● Exercise: Copy out the data below line for line, without changing anything.

** Begin **

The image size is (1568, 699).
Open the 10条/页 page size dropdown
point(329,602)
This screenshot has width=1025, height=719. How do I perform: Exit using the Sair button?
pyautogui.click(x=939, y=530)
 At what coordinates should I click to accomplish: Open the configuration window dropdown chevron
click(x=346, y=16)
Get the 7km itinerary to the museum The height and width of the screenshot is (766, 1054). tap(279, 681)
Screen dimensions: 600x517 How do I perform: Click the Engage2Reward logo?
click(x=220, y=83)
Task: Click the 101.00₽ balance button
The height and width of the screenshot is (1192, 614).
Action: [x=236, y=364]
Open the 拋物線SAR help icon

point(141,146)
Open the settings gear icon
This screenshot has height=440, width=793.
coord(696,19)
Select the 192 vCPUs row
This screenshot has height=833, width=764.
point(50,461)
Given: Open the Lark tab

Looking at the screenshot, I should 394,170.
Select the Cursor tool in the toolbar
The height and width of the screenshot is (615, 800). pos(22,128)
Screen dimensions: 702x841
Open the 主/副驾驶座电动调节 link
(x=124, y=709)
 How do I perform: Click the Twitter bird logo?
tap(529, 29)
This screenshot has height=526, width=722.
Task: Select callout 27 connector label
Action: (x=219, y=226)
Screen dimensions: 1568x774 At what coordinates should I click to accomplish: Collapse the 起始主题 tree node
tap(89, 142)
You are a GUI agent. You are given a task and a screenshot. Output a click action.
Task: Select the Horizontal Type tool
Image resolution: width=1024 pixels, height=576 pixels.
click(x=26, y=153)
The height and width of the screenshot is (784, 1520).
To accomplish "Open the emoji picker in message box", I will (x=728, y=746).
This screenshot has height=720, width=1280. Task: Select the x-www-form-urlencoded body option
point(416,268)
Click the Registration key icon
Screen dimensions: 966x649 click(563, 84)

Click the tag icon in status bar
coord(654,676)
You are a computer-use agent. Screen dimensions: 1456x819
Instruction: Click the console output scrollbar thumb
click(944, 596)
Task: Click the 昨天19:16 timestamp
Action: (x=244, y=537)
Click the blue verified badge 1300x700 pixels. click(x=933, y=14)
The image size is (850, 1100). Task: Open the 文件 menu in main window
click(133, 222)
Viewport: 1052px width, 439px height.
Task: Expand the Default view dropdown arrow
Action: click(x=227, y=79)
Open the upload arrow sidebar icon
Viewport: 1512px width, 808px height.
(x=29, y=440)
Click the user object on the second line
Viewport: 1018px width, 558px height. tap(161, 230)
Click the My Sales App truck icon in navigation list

** End **

● Complete response:
The image size is (1568, 699).
Open the 10条/页 page size dropdown
point(329,602)
This screenshot has width=1025, height=719. How do I perform: Exit using the Sair button?
pyautogui.click(x=939, y=530)
 At what coordinates should I click to accomplish: Open the configuration window dropdown chevron
click(x=346, y=16)
Get the 7km itinerary to the museum The height and width of the screenshot is (766, 1054). tap(279, 681)
Screen dimensions: 600x517 How do I perform: Click the Engage2Reward logo?
click(x=220, y=83)
Task: Click the 101.00₽ balance button
The height and width of the screenshot is (1192, 614).
Action: [x=236, y=364]
Open the 拋物線SAR help icon

point(141,146)
Open the settings gear icon
This screenshot has height=440, width=793.
coord(696,19)
Select the 192 vCPUs row
This screenshot has height=833, width=764.
point(50,461)
Given: Open the Lark tab

Looking at the screenshot, I should 394,170.
Select the Cursor tool in the toolbar
The height and width of the screenshot is (615, 800). pos(22,128)
Screen dimensions: 702x841
Open the 主/副驾驶座电动调节 link
(x=124, y=709)
 How do I perform: Click the Twitter bird logo?
tap(529, 29)
This screenshot has height=526, width=722.
Task: Select callout 27 connector label
Action: (x=219, y=226)
Screen dimensions: 1568x774 At what coordinates should I click to accomplish: Collapse the 起始主题 tree node
tap(89, 142)
You are a GUI agent. You are given a task and a screenshot. Output a click action.
Task: Select the Horizontal Type tool
Image resolution: width=1024 pixels, height=576 pixels.
click(x=26, y=153)
The height and width of the screenshot is (784, 1520).
To accomplish "Open the emoji picker in message box", I will (x=728, y=746).
This screenshot has height=720, width=1280. Task: Select the x-www-form-urlencoded body option
point(416,268)
Click the Registration key icon
Screen dimensions: 966x649 click(563, 84)

Click the tag icon in status bar
coord(654,676)
You are a computer-use agent. Screen dimensions: 1456x819
Instruction: Click the console output scrollbar thumb
click(944, 596)
Task: Click the 昨天19:16 timestamp
Action: (x=244, y=537)
Click the blue verified badge 1300x700 pixels. click(x=933, y=14)
The image size is (850, 1100). Task: Open the 文件 menu in main window
click(133, 222)
Viewport: 1052px width, 439px height.
Task: Expand the Default view dropdown arrow
Action: click(x=227, y=79)
Open the upload arrow sidebar icon
Viewport: 1512px width, 808px height.
(x=29, y=440)
Click the user object on the second line
Viewport: 1018px width, 558px height. tap(161, 230)
Click the My Sales App truck icon in navigation list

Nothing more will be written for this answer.